Discussion in 'Homework Help' started by Three Phase, Mar 27, 2013.

1. ### Three Phase Thread Starter Member

Jul 11, 2007
13
0
A three source with a voltage of 120/208 Volts is connected to a wye load of three 10 ohms resistors and a delta connected load of three pure coils (pf=0) that draws 15 amps each. The line current to the source will be..... the correct answer is 28.6 amps.
My answer comes in much higher. On the delta load I find it's line current by multiplying 15 amps by 1.732 which equals to 25.98 amps. Then on the wye connected load I find the phase current by 120 volts by 10 ohms which equals to 12 amps. Phase current equals line current in the Wye configuration.
I add the line currents of the delta and wye loads.......25.98 amps + 12 amps = 37.98 amps. Help on this question will be greatly appreciated.

2. ### t_n_k AAC Fanatic!

Mar 6, 2009
5,448
783
You need to do careful phasor additions. Draw the phasor diagram and the result is more readily deduced.
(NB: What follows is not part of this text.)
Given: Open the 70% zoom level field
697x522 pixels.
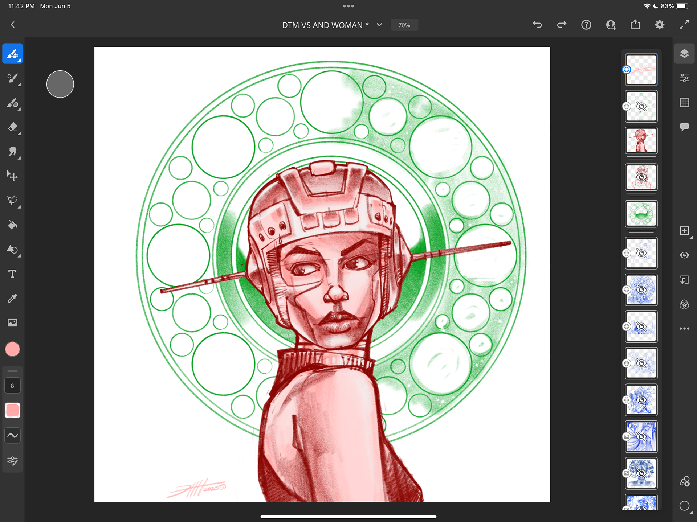Looking at the screenshot, I should click(404, 25).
3. ### Three Phase Thread Starter Member

Jul 11, 2007
13
0
I'm still having difficulty.

4. ### panic mode Senior Member

Oct 10, 2011
1,329
305
post circuit and your attempt

5. ### Three Phase Thread Starter Member

Jul 11, 2007
13
0
Got it. The coils are pure inductors meaning their currents lag by 90 degrees. To find the true line current I must use the square root of (12 squared + 25.98 squared) = 28.617 amps.